Jens Axboe <axboe@xxxxxxxxx> · Thu, 4 Aug 2022 10:42:24 -0600

On 8/4/22 10:28 AM, Keith Busch wrote:
> On Wed, Aug 03, 2022 at 02:52:11PM -0600, Jens Axboe wrote:
>> I ran this on my test box to see how we'd do. First the bad news:
>> smaller block size IO seems slower.
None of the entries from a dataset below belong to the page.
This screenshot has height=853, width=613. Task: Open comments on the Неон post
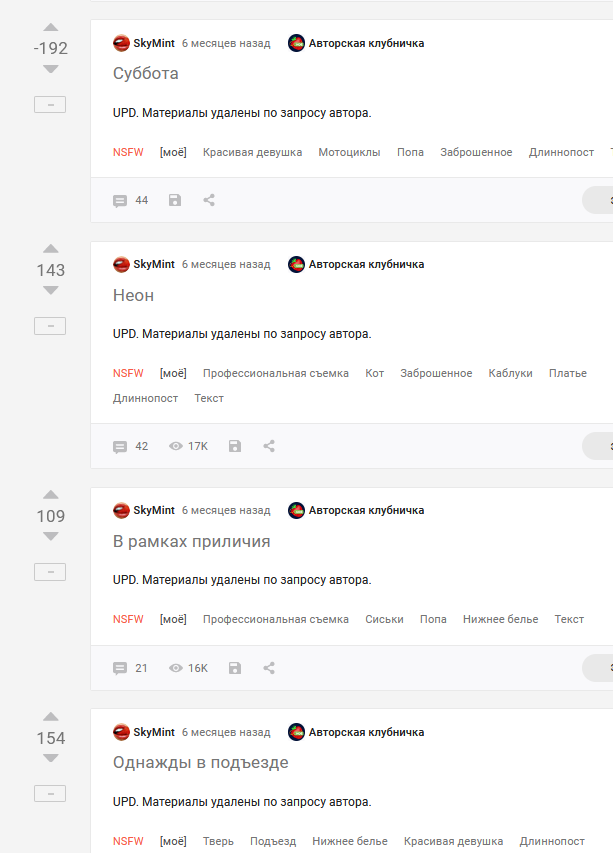point(130,446)
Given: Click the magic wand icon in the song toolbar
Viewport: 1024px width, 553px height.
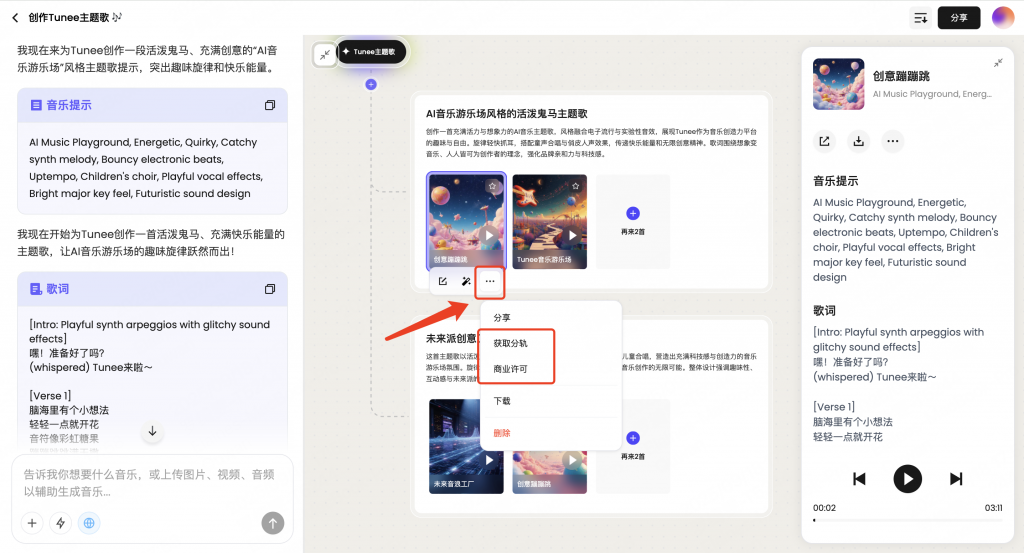Looking at the screenshot, I should [x=466, y=282].
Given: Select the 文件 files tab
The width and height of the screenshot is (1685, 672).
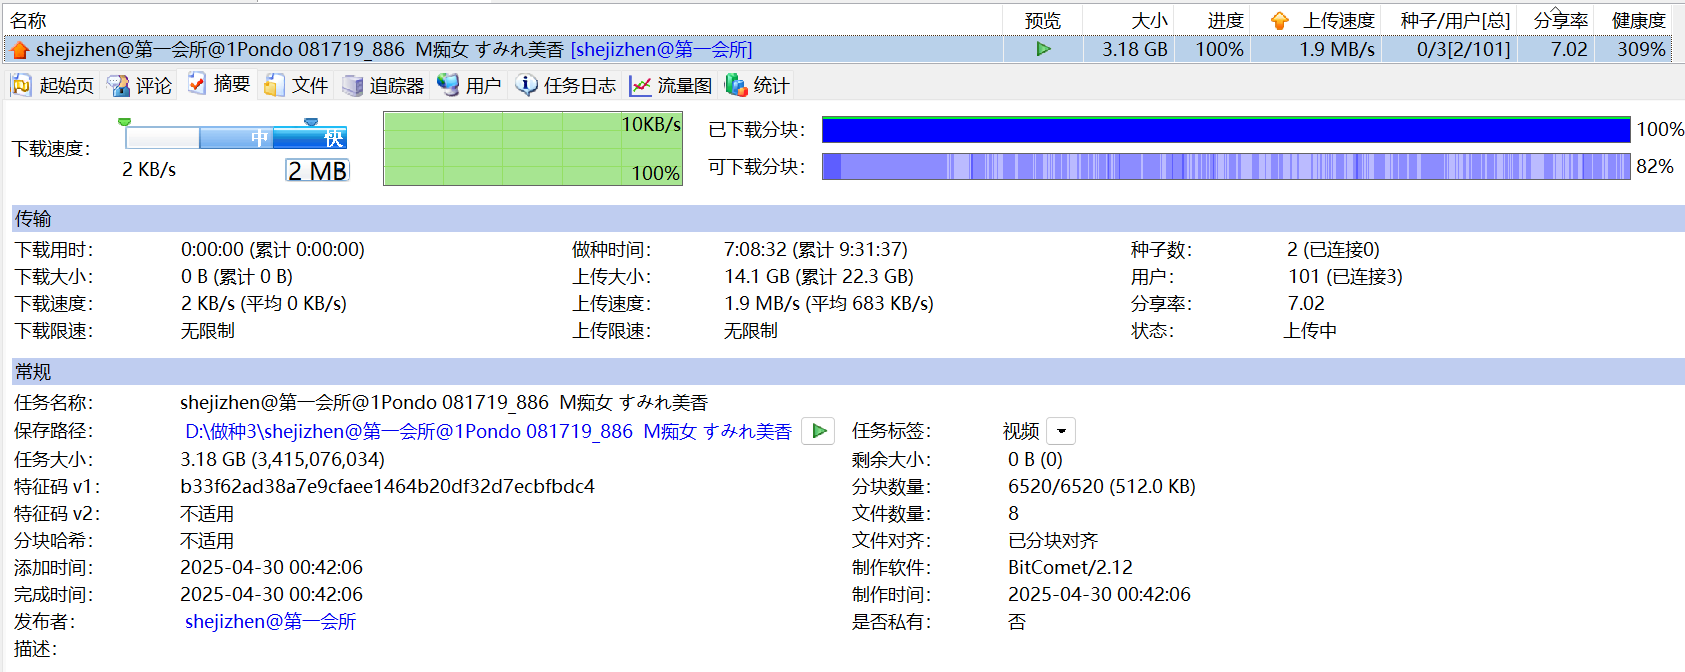Looking at the screenshot, I should coord(297,86).
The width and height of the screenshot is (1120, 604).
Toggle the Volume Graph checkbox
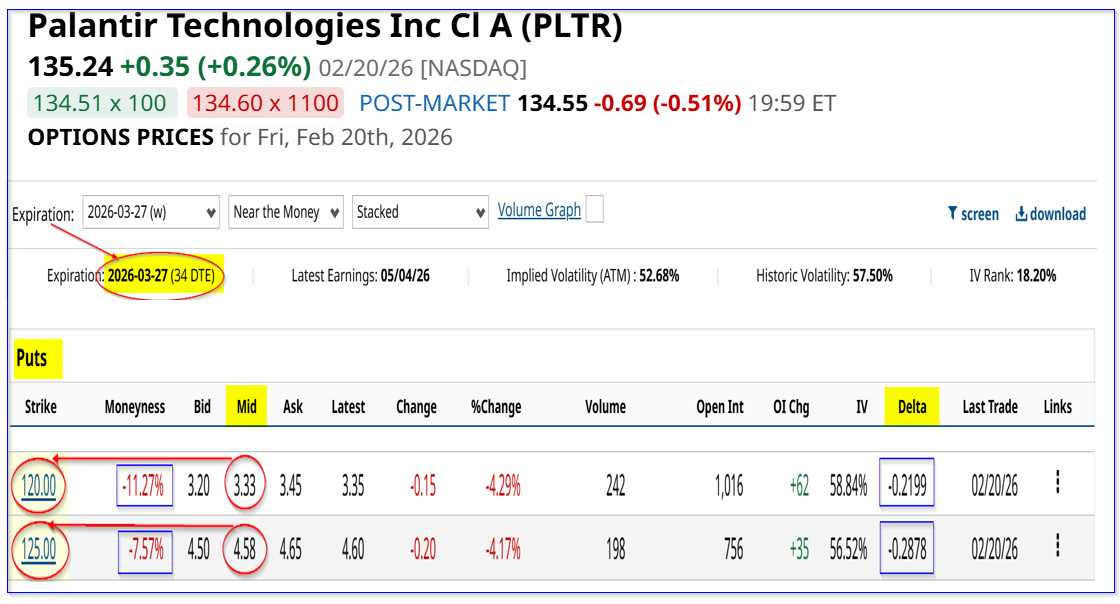(594, 210)
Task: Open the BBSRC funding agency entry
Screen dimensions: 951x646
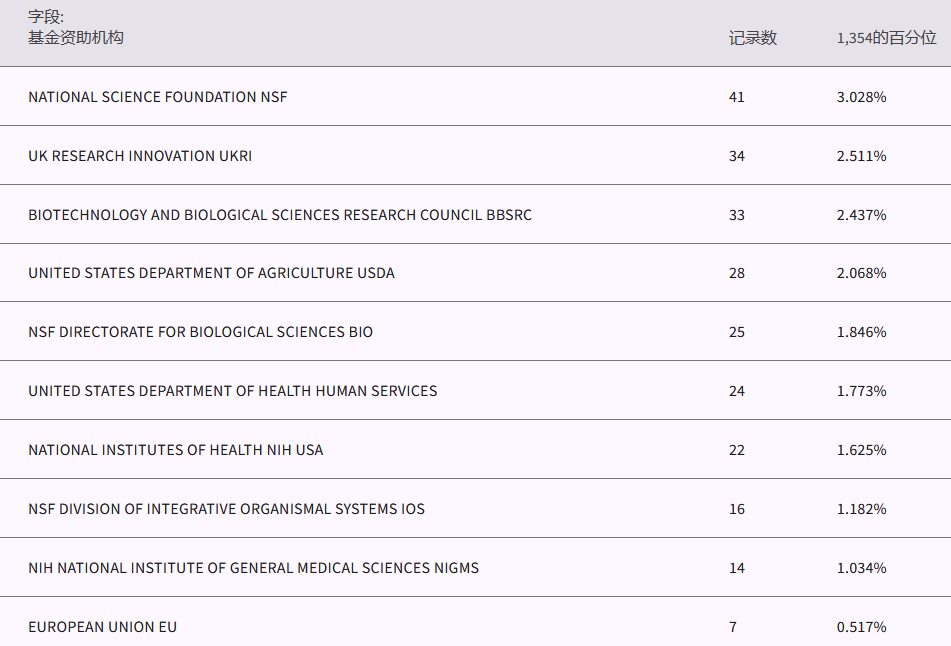Action: 280,215
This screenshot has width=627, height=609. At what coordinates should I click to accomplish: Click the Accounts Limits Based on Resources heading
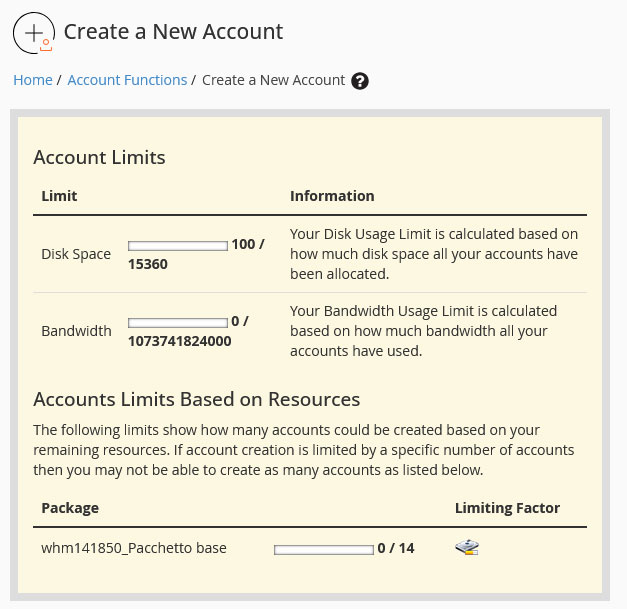pyautogui.click(x=196, y=399)
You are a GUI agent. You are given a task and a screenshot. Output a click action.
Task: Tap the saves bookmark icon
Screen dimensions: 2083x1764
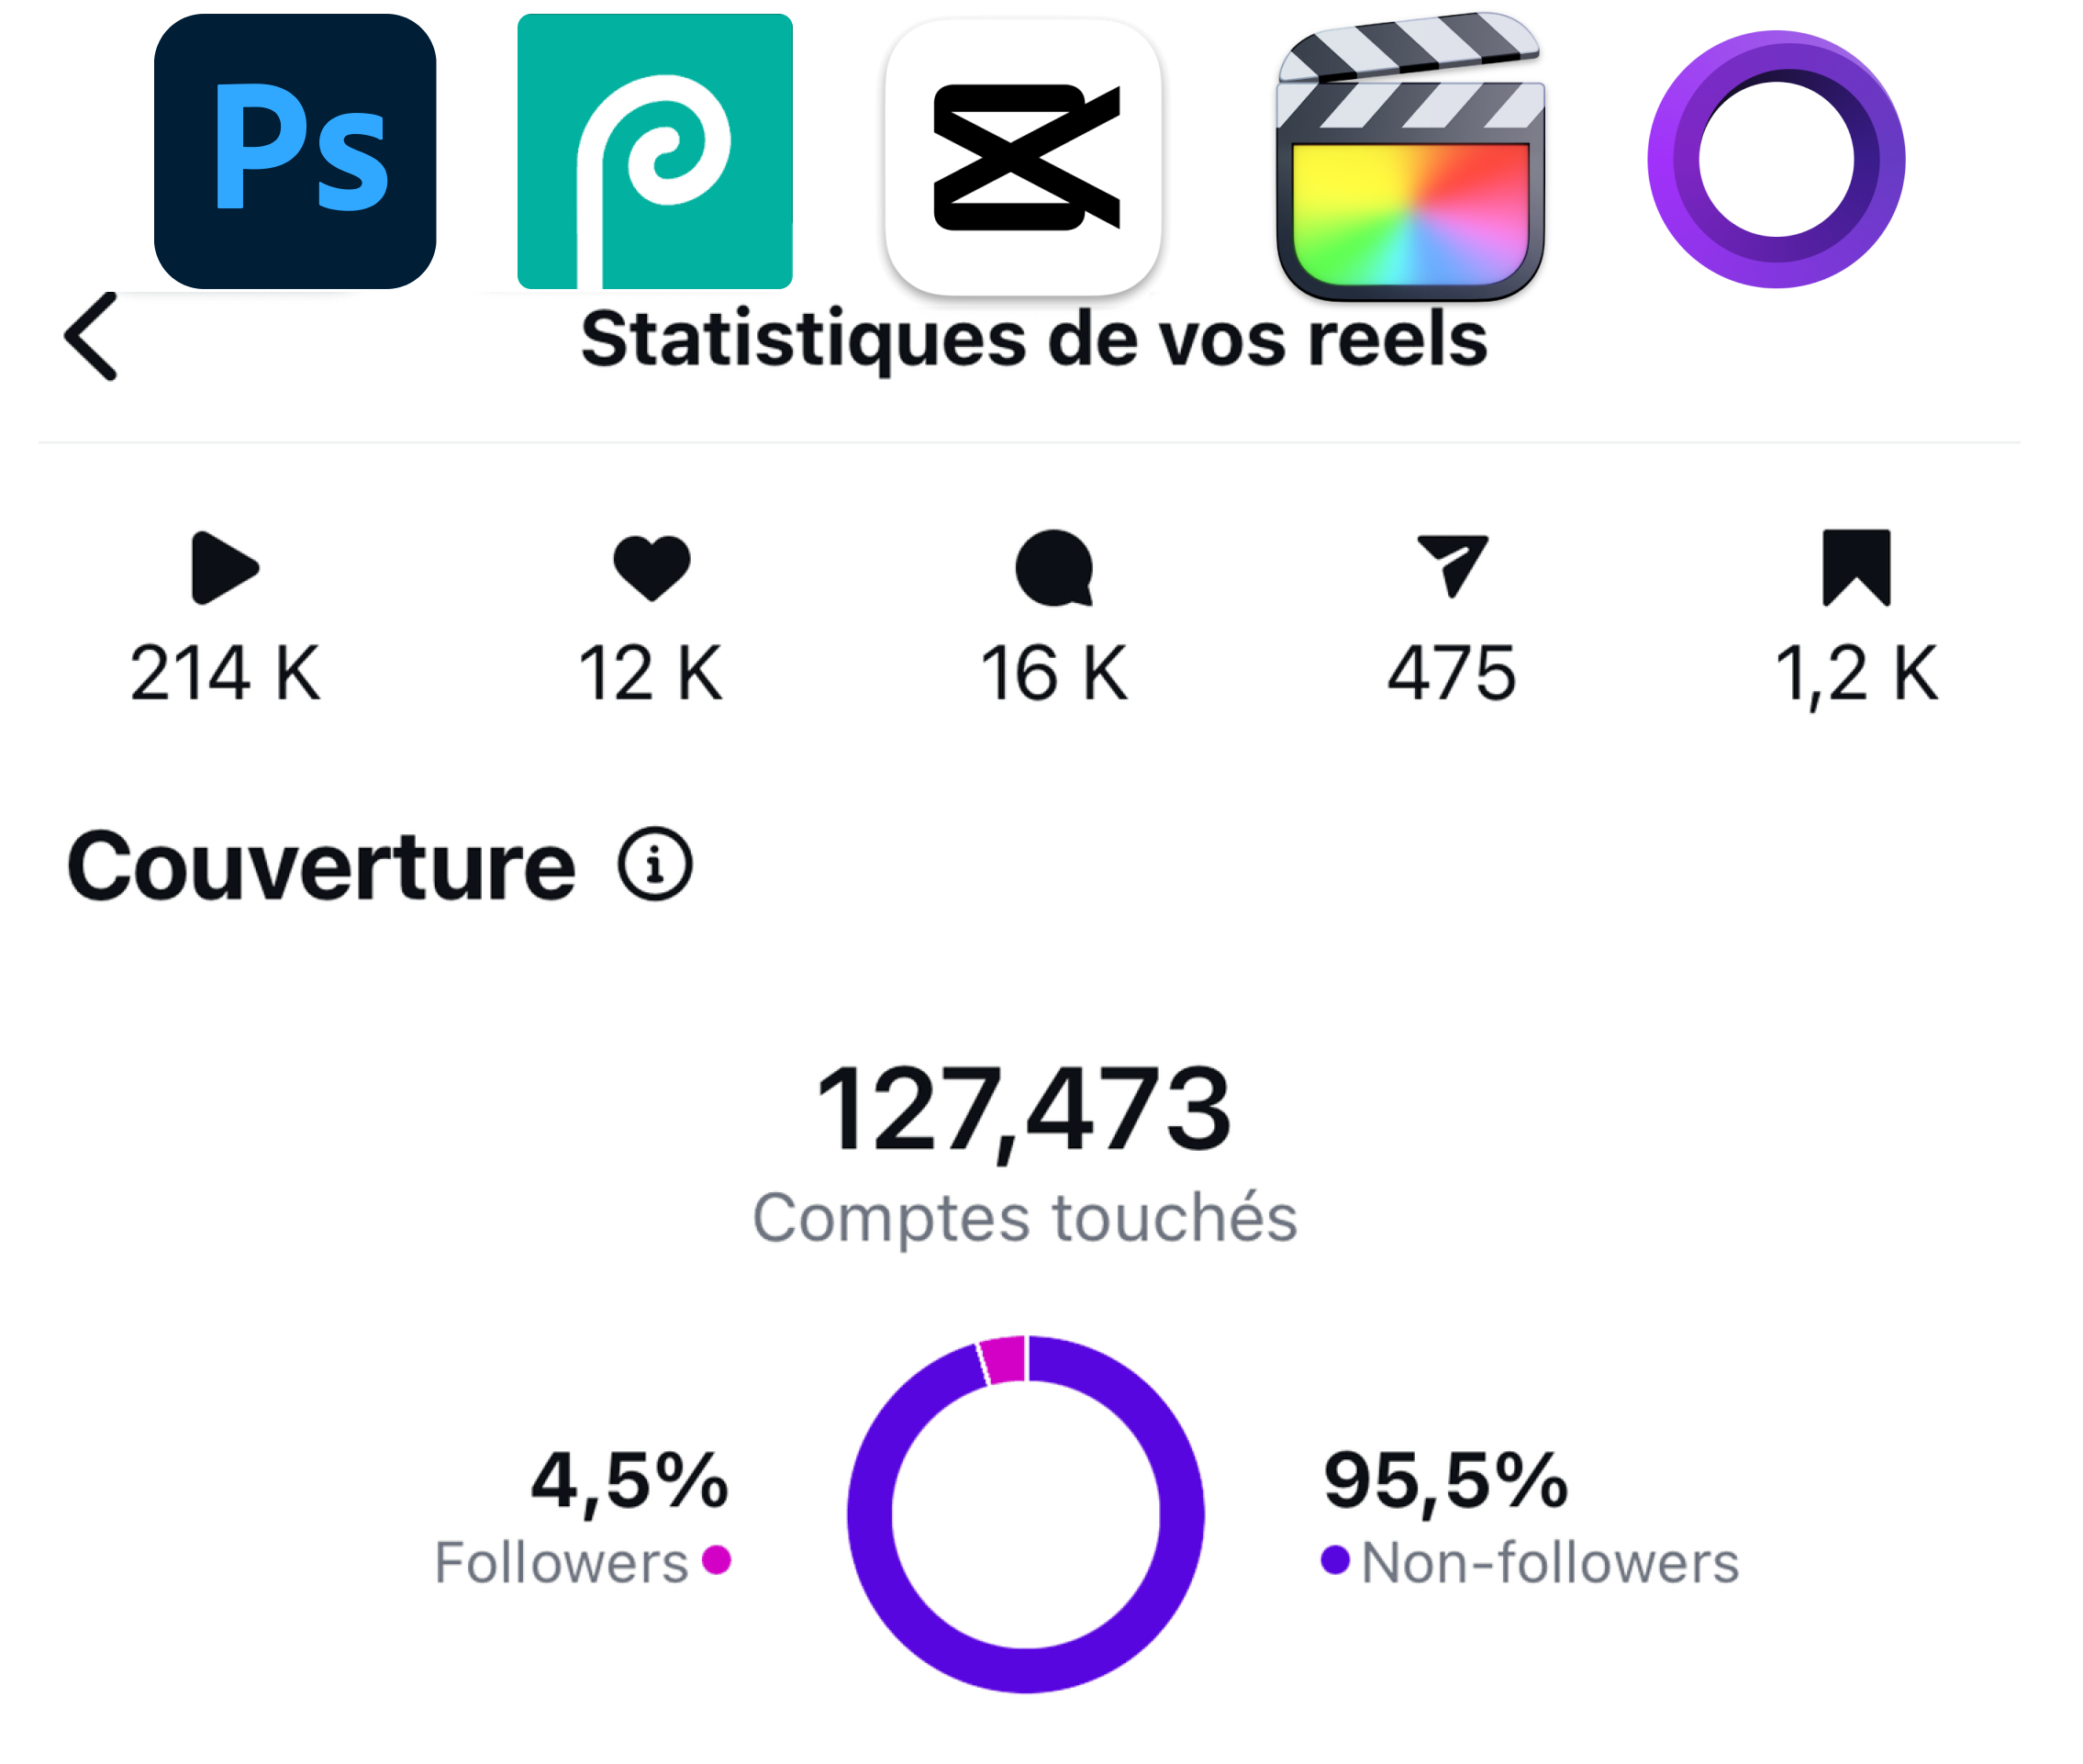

I ran with QD=8 and used 24 drives,
>> and using t/io_uring (with registered buffers, polled, etc) and a 512b
>> block size I get:
>>
>> IOPS=44.36M, BW=21.66GiB/s, IOS/call=1/1
>> IOPS=44.64M, BW=21.80GiB/s, IOS/call=2/2
>> IOPS=44.69M, BW=21.82GiB/s, IOS/call=1/1
>> IOPS=44.55M, BW=21.75GiB/s, IOS/call=2/2
>> IOPS=44.93M, BW=21.94GiB/s, IOS/call=1/1
>> IOPS=44.79M, BW=21.87GiB/s, IOS/call=1/2
>>
>> and adding -D1 I get:
>>
>> IOPS=43.74M, BW=21.36GiB/s, IOS/call=1/1
>> IOPS=44.04M, BW=21.50GiB/s, IOS/call=1/1
>> IOPS=43.63M, BW=21.30GiB/s, IOS/call=2/2
>> IOPS=43.67M, BW=21.32GiB/s, IOS/call=1/1
>> IOPS=43.57M, BW=21.28GiB/s, IOS/call=1/2
>> IOPS=43.53M, BW=21.25GiB/s, IOS/call=2/1
>>
>> which does regress that workload.
> 
> Bummer, I would expect -D1 to be no worse. My test isn't nearly as consistent
> as yours, so I'm having some trouble measuring. I'm only coming with a few
> micro-optimizations that might help. A diff is below on top of this series. I
> also created a branch with everything folded in here:

That seemed to do the trick! Don't pay any attention to the numbers
being slightly different than before for -D0, it's a slightly different
kernel. But same test, -d8 -s2 -c2, polled:

-D0 -B1
IOPS=45.39M, BW=22.16GiB/s, IOS/call=1/1
IOPS=46.06M, BW=22.49GiB/s, IOS/call=2/1
IOPS=45.70M, BW=22.31GiB/s, IOS/call=1/1
IOPS=45.71M, BW=22.32GiB/s, IOS/call=2/2
IOPS=45.83M, BW=22.38GiB/s, IOS/call=1/1
IOPS=45.64M, BW=22.29GiB/s, IOS/call=2/2

-D1 -B1
IOPS=45.94M, BW=22.43GiB/s, IOS/call=1/1
IOPS=46.08M, BW=22.50GiB/s, IOS/call=1/1
IOPS=46.27M, BW=22.59GiB/s, IOS/call=2/1
IOPS=45.88M, BW=22.40GiB/s, IOS/call=1/1
IOPS=46.18M, BW=22.55GiB/s, IOS/call=2/1
IOPS=46.13M, BW=22.52GiB/s, IOS/call=2/2
IOPS=46.40M, BW=22.66GiB/s, IOS/call=1/1

which is a smidge higher, and definitely not regressing now.

-- 
Jens Axboe